4. Na lógica da vida, onde encaixa-se a faixa etária da juventude?
No esquema “começo, meio e fim” da lógica da vida humana que perdurou por muito tempo o elemento juventude entra como “corpo estranho”. Muitas vezes revoltado, inquieto e diferente em relação aos demais, o jovem quebrou a lógica do sistema. Fato é, então, que a juventude tem sido alvo de reflexões por ter tido reconhecida sua existência. O ser humano, na passagem da infância para a maturidade adulta, compreende uma “fase” que antes era resolvida no “pai-para-filho” ou no papel social da mulher “dona de casa”, ou na herança familiar.
Mais do que revoltado, o jovem procura se formar e encontrar seu lugar na sociedade. Os padrões pré-estabelecidos são ainda padrões, mas precisam convencer. A autoridade, antes garantida pela idade, agora pode ser questionada e ela até pode conviver na relação entre pares: possuir reconhecimento não é só uma questão de idade, mas de empatia pessoal. Além disso, a conexão com o virtual caracteriza a disseminação de novas ideias, mas também de padrões que acabam imperando nas juventudes: é o grande mercado, hiperconectado com os jovens, que muitas vezes influencia os padrões.
Esta mudança na lógica da vida humana alcança também o ambiente eclesial. Anteriormente, a catequese era para as crianças, o casamento ou o convento para os adultos, a sede da sabedoria ficava nas mãos dos mais velhos. Hoje, vemos jovens fazendo os Sacramentos da Iniciação Cristã (que anteriormente eram amplamente ministrados às crianças), jovens sendo os “gurus” dos próprios jovens em temas da Igreja, e a entrada das redes sociais criou e fomentou novas experiências pastorais e eclesiais. A Igreja já consegue realizar ponto de encontro para a evangelização com as juventudes. Mas ela não pode esquecer: o jovem de hoje, antes de convencer-se pela instituição, sente-se atraído pela intuição, pelo carisma.
Como está a oferta de bons e calorosos exemplos? O testemunho cristão atinge o coração desta faixa etária tão discutida e tão provocadora? “Nisto todos conhecerão que sois meus discípulos, se vos amardes uns aos outros” (Jo 13,35).

Referências
ARIÈS, Philipe.

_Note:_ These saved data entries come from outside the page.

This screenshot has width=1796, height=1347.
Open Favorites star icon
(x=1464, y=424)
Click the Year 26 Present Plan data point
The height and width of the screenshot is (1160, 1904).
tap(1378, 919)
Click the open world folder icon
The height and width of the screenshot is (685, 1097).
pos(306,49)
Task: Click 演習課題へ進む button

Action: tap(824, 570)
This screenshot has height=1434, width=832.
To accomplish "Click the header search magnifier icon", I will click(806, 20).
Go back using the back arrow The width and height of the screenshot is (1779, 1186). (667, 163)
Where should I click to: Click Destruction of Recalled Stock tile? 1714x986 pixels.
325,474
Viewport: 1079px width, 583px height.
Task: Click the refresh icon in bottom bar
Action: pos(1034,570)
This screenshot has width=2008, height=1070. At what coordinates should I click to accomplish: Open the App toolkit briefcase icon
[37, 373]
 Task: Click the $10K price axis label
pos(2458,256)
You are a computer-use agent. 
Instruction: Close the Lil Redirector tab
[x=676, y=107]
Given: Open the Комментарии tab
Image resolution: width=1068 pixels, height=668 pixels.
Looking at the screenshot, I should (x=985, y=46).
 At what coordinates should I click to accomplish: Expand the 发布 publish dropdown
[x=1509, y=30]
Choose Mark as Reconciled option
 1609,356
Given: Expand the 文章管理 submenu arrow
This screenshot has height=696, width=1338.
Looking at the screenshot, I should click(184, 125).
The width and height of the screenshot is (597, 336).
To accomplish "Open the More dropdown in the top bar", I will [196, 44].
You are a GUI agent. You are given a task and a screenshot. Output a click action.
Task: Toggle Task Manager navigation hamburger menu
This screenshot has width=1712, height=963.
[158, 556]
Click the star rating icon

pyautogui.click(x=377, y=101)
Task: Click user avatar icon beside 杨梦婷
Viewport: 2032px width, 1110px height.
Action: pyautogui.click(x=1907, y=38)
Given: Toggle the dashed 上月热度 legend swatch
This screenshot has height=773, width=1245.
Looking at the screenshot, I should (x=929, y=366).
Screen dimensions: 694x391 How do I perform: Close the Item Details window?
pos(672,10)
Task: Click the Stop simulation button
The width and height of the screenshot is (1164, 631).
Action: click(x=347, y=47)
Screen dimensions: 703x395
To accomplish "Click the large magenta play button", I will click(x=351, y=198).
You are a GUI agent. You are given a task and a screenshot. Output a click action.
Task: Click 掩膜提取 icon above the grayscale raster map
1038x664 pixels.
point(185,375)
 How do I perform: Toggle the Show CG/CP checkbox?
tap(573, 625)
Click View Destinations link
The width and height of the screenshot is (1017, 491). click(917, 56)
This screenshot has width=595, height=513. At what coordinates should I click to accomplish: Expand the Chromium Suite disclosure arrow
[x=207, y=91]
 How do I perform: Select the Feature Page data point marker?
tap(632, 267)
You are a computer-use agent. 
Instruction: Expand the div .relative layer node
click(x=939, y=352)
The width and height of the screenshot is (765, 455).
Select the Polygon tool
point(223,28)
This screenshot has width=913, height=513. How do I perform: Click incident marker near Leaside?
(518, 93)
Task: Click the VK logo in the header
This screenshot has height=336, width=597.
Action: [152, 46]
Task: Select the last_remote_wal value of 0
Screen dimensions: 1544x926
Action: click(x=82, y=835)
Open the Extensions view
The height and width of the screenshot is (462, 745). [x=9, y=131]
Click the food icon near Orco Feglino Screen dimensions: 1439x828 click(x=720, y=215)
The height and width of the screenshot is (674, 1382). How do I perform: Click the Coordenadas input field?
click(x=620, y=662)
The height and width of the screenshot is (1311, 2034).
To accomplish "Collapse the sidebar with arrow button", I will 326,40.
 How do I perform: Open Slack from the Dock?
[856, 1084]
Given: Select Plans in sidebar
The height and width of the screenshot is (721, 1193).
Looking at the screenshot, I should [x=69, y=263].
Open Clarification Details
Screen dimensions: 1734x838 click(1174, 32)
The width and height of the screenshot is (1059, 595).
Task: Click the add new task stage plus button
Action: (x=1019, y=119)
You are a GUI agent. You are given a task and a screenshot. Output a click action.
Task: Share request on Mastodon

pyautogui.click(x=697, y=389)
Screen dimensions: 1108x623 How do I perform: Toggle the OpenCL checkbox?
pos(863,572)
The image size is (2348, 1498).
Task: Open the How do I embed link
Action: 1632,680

História Social da Criança e da Família. 2. ed. Rio de Janeiro: LTC, 1981.
KLOSINSKI, Gunter. A Adolescência Hoje: situações, conflitos e desafios. Petrópolis: Vozes, 2005.
PRADO, Antonio Ramos do. Como vivem os jovens? In: Escolhendo Jesus: jovens cristãos para uma nova sociedade. Petrópolis: Vozes, 2018.
SÍNODO DOS BISPOS. Os jovens, a fé e o discernimento vocacional – Documento preparatório. Brasília: Edições CNBB, 2017.